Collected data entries
- Opening Delimiter -
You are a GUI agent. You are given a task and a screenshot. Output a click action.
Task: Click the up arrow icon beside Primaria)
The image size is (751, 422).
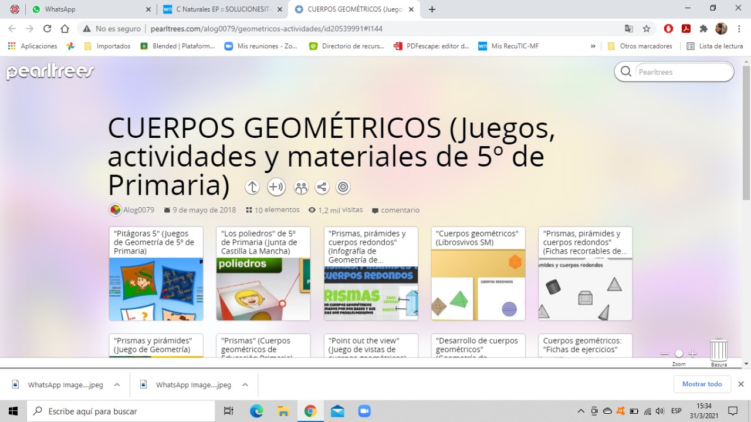252,187
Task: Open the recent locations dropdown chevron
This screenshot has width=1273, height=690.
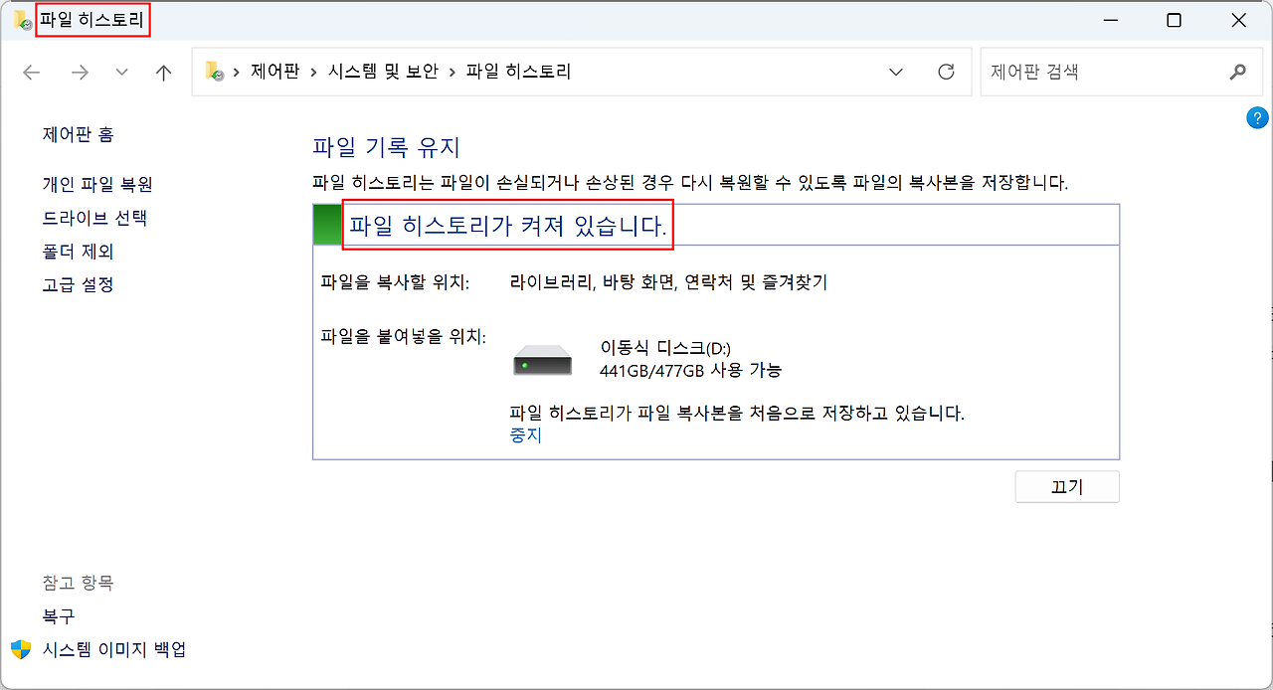Action: click(x=122, y=73)
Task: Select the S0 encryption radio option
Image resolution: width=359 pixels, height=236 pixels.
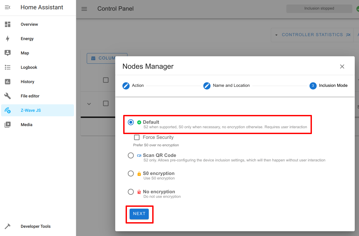Action: point(131,173)
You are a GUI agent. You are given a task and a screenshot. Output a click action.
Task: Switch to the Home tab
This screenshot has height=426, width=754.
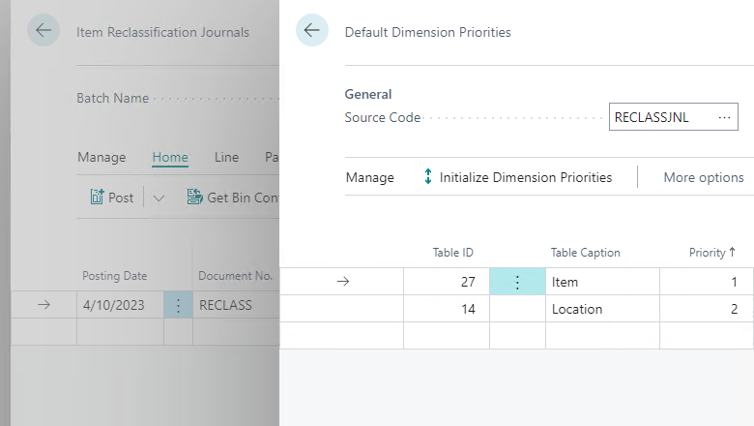coord(170,158)
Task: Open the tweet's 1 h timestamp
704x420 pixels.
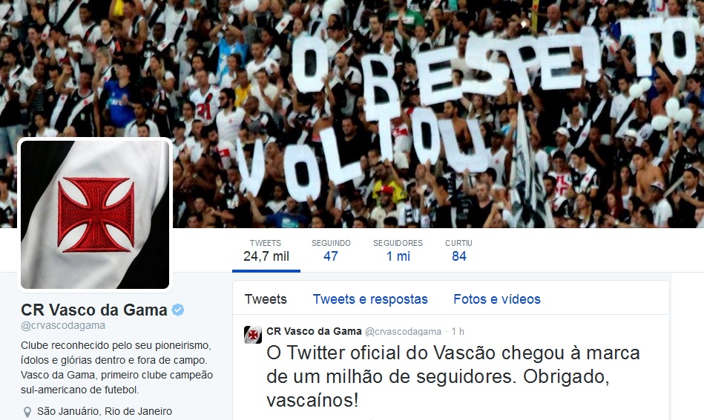Action: coord(458,331)
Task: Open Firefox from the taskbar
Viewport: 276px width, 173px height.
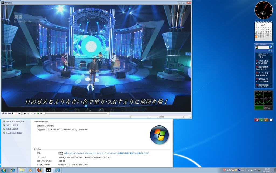Action: pos(39,170)
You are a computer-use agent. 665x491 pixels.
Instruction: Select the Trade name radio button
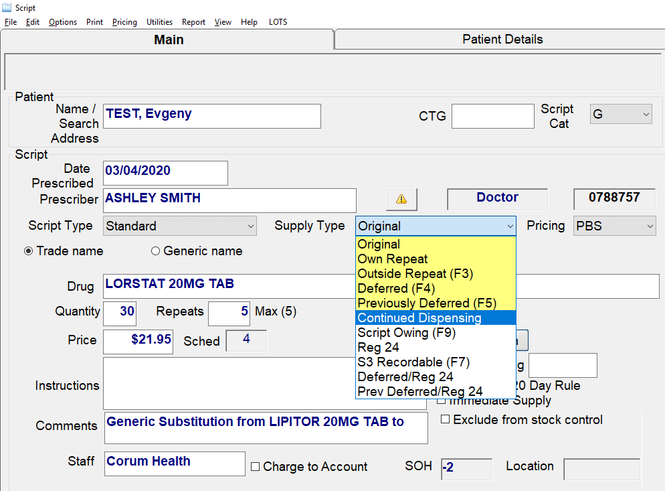(29, 251)
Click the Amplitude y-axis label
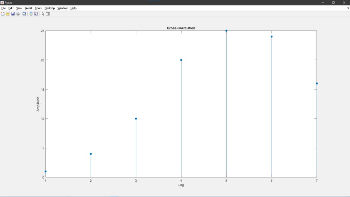Screen dimensions: 350x197 point(38,104)
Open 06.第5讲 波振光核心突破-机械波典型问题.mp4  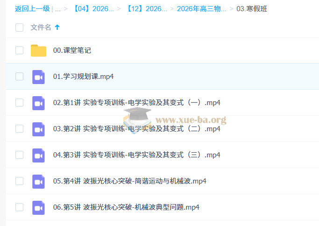click(133, 207)
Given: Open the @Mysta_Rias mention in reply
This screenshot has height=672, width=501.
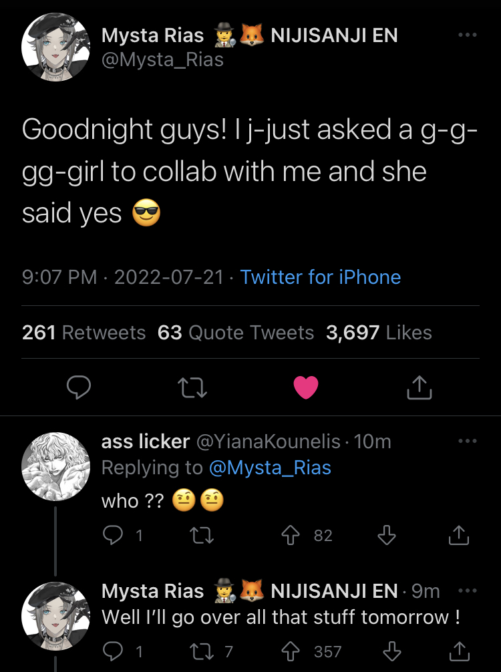Looking at the screenshot, I should 270,468.
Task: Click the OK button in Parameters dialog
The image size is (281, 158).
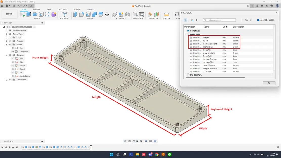Action: [x=269, y=83]
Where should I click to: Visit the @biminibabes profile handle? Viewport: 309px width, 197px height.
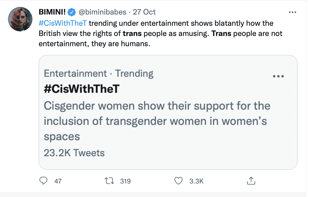point(102,12)
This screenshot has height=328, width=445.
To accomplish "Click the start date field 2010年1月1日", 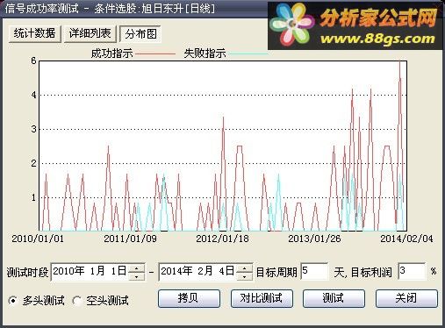I will click(90, 272).
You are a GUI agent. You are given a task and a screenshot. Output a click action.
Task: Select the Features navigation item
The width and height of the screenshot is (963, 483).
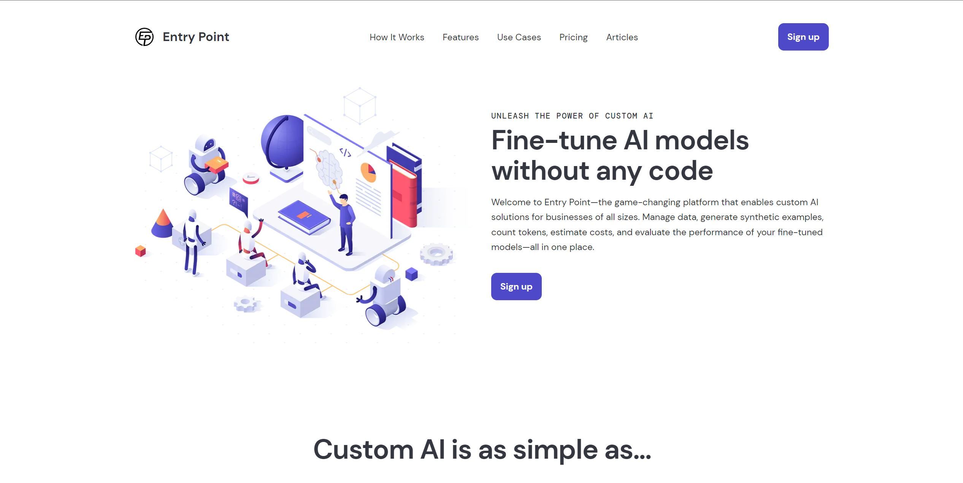(x=460, y=37)
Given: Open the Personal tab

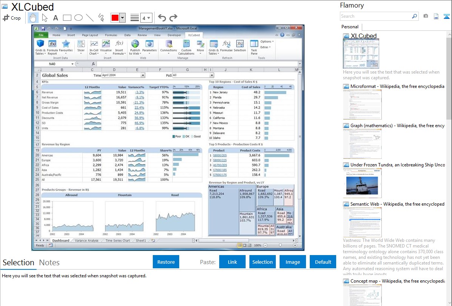Looking at the screenshot, I should (350, 27).
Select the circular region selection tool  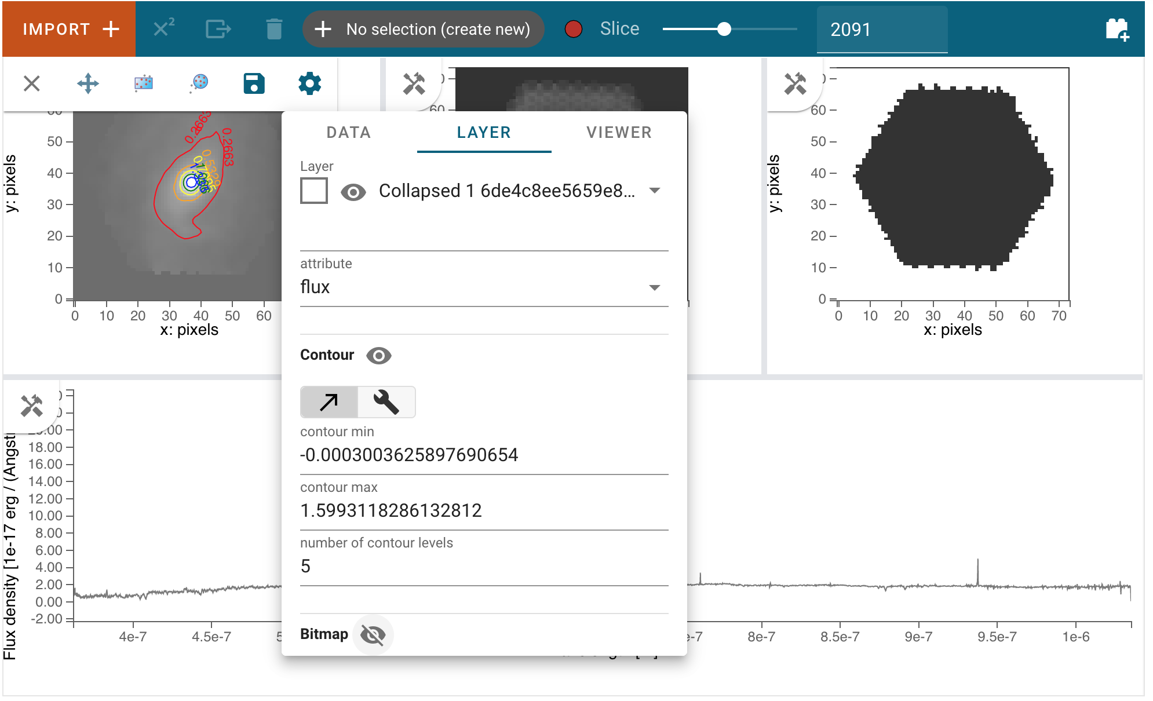[199, 84]
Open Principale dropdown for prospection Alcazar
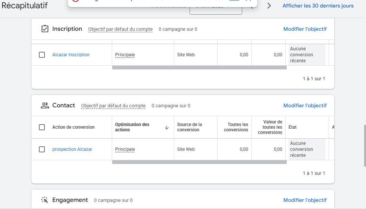 (x=125, y=149)
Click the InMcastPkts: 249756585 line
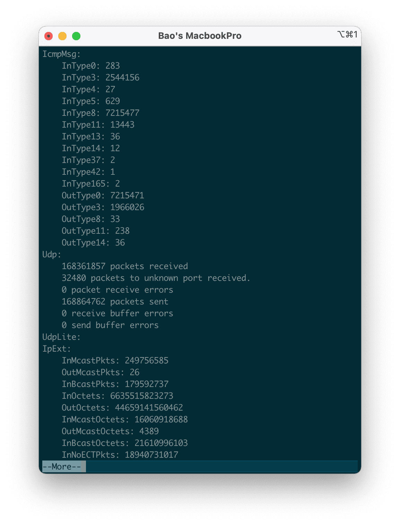Viewport: 400px width, 525px height. pos(115,361)
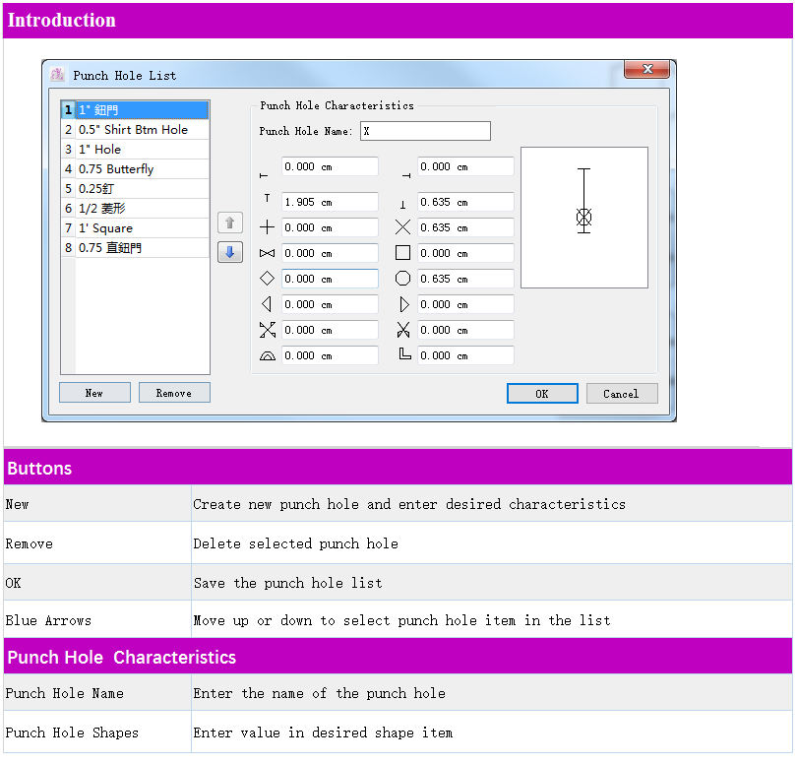Viewport: 797px width, 764px height.
Task: Click the left-pointing triangle shape icon
Action: point(267,304)
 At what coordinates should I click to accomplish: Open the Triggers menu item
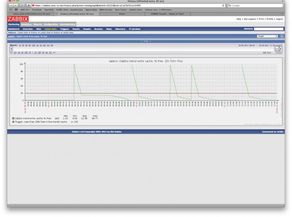tap(64, 28)
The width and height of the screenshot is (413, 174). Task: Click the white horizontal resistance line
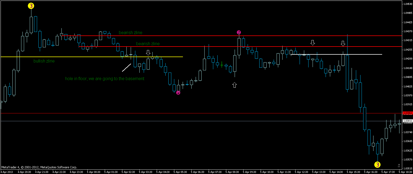point(338,54)
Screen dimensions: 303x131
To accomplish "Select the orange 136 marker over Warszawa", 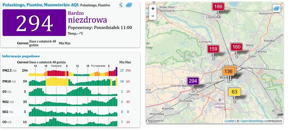I will pos(229,71).
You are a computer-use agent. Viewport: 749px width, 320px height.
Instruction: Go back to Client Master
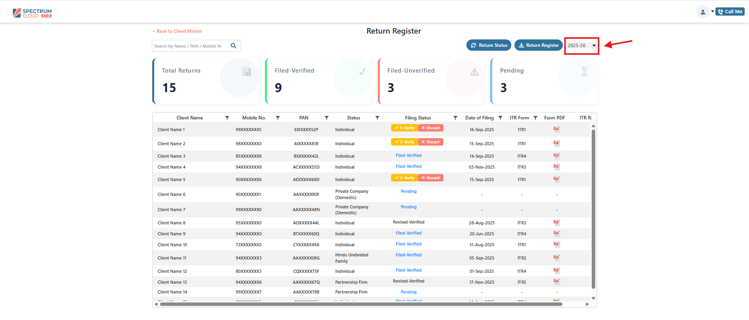pos(177,31)
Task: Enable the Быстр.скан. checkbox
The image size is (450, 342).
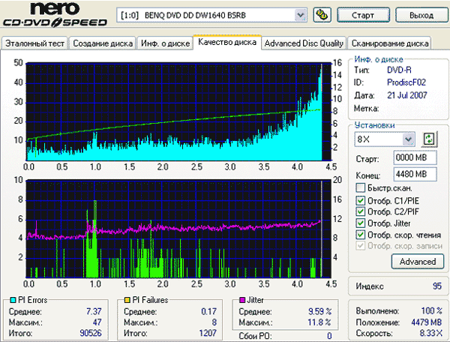Action: pyautogui.click(x=360, y=188)
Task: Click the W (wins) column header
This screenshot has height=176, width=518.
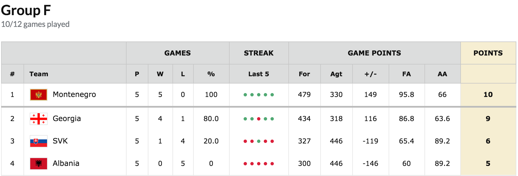Action: tap(160, 74)
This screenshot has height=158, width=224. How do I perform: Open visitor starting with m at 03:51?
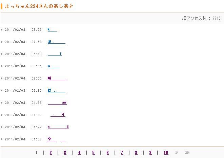pyautogui.click(x=54, y=66)
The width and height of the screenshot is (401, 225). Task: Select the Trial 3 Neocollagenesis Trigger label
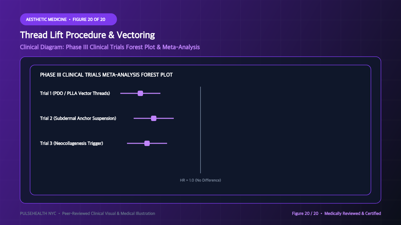click(x=72, y=143)
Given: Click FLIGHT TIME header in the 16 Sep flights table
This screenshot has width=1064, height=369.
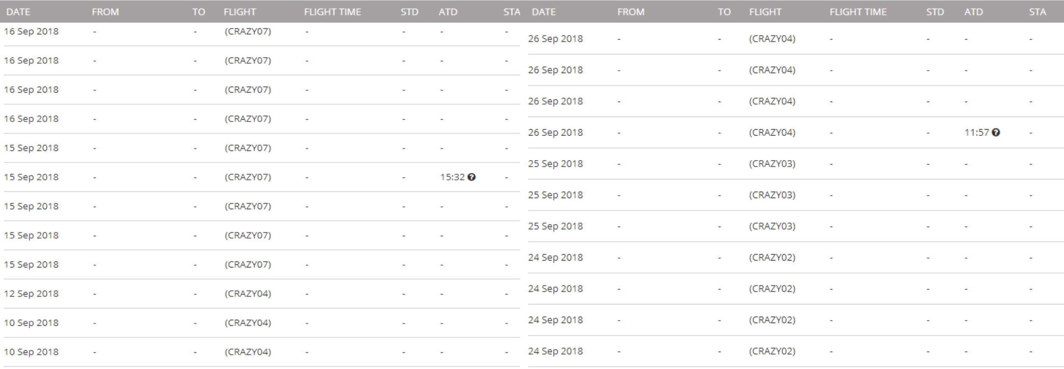Looking at the screenshot, I should (x=332, y=12).
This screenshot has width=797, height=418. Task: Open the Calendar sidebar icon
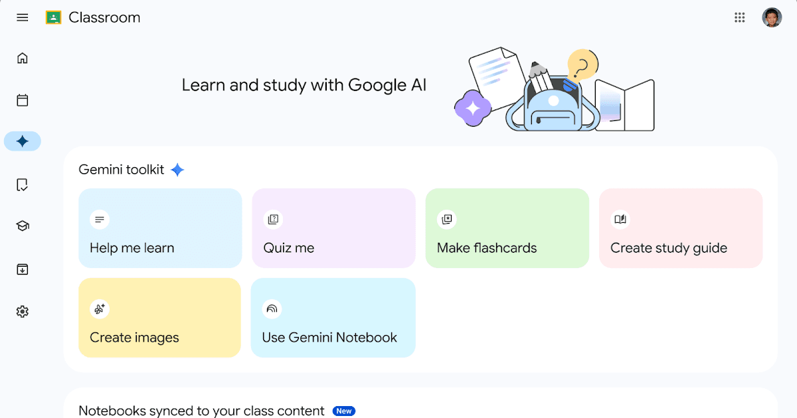click(x=23, y=100)
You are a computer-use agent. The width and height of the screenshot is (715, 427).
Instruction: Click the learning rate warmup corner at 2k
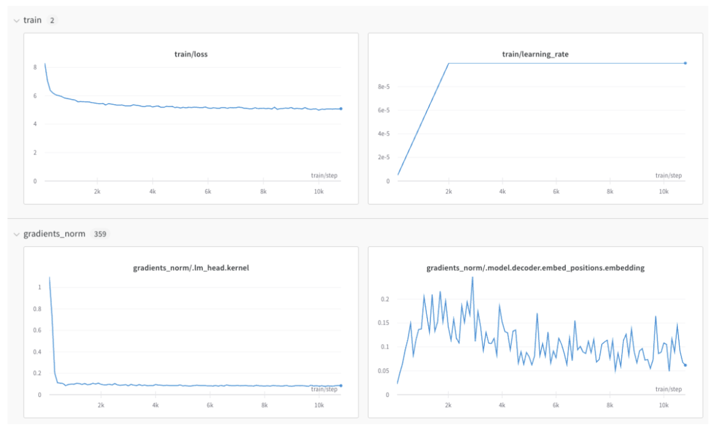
- Closing Delimiter -
- THE TASK
Find every line above where the word "computer" occurs, and copy that line.

- EXERCISE OUTPUT
You are a computer-use agent. 665x491 pixels.
You are a computer-use agent. Viewport: 749px width, 320px height.
You are a computer-use agent. The width and height of the screenshot is (715, 427).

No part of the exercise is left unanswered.